QueryAchievementDefinitionsがローカル インターフェースのキャッシュに実績定義を入力します。GetAchievementIdsが手順 1 でキャッシュされた実績の ID のリストを取得します。GetAchievementDefinitionが手順 2 の各 ID に関連付けられている完全な定義を取得します。
FAchievementDefintion 構造体は、実績定義を表現します。プラットフォーム サービス管理の実績の場合は、この定義には実績に関連付けられている統計とロック解除のしきい値が含まれ、これを上回ると実績が自動的にロック解除されます。
実績ステート
「実績定義」セクションで説明したとおりにプレイヤーの実績定義をクエリおよび取得したら、QueryAchievementStates および GetAchievementState を使用して、次のようにプレイヤーの実績 ステートを読み取ります。
QueryAchievementStatesがローカル インターフェースのキャッシュに実績ステート情報を入力します。- 実績がまだロックされている場合は、実績のロック解除のために
GetAchievementStateが現在の進捗を取得します。または、実績がロック解除されている場合は時間をロック解除します。
タイトル管理の実績の場合、進捗はバイナリの 0.0 (ロック) また 1.0 (ロック解除) です。プラットフォーム サービス管理の実績で統計に基づくロック解除ルールがある場合、その進捗には実績に向けた現在の進捗が 0.0 ~ 1.0 のパーセンテージで正確に反映できます。
追加資料
ヘッダ ファイル
詳細については、必要に応じて「Achievements.h」ヘッダ ファイルを直接確認してください。Achievements インターフェースのヘッダ ファイル「Achievements.h」は次のディレクトリに格納されています。
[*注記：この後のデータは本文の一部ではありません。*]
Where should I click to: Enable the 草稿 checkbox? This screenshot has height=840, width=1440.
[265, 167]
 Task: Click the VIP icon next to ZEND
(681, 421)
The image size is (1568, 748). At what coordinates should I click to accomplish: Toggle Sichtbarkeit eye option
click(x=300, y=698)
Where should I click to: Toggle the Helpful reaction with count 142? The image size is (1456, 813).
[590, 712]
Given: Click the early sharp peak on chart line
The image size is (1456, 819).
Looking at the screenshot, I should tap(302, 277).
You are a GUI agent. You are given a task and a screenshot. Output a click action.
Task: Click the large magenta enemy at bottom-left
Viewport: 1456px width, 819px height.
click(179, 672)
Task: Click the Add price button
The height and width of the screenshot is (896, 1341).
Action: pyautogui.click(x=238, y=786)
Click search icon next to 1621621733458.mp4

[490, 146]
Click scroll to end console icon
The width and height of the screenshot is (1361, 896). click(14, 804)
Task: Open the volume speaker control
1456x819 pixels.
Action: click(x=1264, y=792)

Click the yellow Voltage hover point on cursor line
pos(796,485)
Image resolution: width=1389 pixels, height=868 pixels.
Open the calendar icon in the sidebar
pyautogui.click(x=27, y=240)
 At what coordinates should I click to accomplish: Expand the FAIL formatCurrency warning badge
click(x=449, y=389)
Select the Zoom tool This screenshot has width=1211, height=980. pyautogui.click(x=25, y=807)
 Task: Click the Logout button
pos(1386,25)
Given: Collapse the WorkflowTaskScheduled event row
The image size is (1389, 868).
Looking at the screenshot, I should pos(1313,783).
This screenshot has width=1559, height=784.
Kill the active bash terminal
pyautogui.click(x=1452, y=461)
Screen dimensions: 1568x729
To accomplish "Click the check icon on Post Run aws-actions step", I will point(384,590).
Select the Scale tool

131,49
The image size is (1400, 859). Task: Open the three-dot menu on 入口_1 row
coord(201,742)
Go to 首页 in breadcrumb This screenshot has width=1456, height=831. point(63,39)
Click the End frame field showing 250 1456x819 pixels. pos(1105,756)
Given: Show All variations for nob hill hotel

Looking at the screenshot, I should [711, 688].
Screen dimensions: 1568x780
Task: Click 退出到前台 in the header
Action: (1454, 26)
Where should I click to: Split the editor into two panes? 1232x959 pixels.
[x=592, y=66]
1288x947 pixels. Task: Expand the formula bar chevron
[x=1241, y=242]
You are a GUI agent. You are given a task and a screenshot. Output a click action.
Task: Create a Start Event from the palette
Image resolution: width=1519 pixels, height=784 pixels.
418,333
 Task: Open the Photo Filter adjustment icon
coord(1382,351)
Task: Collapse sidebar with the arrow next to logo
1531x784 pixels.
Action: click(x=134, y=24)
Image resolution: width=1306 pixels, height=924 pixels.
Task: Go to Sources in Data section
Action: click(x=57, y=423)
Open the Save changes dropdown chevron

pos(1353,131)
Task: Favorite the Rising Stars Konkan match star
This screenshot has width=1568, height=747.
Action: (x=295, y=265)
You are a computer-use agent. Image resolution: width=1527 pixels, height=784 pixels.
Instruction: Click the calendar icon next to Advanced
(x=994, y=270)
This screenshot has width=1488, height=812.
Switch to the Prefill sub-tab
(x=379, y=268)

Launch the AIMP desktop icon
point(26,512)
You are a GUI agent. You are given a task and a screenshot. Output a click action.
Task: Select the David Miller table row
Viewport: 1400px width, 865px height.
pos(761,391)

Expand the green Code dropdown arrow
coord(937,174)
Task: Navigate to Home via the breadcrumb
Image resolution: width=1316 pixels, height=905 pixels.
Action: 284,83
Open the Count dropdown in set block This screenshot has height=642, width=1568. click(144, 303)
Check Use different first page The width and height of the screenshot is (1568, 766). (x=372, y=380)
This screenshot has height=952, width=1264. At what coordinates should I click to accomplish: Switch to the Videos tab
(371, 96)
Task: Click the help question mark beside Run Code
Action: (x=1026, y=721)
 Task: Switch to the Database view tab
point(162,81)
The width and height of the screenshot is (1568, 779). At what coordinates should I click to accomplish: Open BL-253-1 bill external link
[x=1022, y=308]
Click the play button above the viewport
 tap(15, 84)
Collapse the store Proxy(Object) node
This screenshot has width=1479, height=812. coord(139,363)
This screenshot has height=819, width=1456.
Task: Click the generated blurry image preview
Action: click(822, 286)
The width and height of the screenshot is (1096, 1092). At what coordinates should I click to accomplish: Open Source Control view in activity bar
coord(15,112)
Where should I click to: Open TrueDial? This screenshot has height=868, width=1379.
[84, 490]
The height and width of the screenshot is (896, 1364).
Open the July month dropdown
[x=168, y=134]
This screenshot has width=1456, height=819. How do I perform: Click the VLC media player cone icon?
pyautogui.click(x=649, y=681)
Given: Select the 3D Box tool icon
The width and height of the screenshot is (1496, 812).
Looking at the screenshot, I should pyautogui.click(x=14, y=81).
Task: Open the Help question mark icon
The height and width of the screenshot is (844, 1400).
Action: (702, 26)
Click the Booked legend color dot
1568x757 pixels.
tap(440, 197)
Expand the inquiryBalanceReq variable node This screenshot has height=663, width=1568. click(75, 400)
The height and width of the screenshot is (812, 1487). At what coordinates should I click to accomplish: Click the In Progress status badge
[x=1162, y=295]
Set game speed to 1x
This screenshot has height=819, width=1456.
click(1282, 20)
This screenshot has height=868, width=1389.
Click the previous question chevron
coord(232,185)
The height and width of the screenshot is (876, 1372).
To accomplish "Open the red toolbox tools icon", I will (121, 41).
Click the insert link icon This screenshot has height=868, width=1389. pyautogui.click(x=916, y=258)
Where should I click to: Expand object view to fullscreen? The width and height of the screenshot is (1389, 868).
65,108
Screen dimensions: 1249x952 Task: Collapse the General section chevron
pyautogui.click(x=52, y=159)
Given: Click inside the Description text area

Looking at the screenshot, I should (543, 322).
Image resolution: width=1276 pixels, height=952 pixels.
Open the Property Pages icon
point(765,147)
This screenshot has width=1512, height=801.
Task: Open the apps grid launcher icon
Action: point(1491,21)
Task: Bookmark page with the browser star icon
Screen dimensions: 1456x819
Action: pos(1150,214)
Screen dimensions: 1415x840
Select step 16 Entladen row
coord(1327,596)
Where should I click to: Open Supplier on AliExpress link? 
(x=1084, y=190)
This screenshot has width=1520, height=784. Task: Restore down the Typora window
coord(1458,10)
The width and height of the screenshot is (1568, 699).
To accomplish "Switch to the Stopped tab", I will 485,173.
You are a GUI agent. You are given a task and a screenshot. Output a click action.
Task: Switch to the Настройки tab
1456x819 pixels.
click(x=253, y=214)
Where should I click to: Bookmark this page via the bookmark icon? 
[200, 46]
Engine\Plugins\Online\OnlineServices\Source\OnlineServicesInterface\Public\Online
UE のソース コードの入手方法については、「Unreal Engine のソース コードをダウンロードする」を参照してください。
関数パラメータおよび戻り型
関数のパラメータと戻り型、およびパラメータの渡し方や関数が戻ったときの結果の処理などについては、「Online Services の概要」ページの「関数」セクションを参照してください。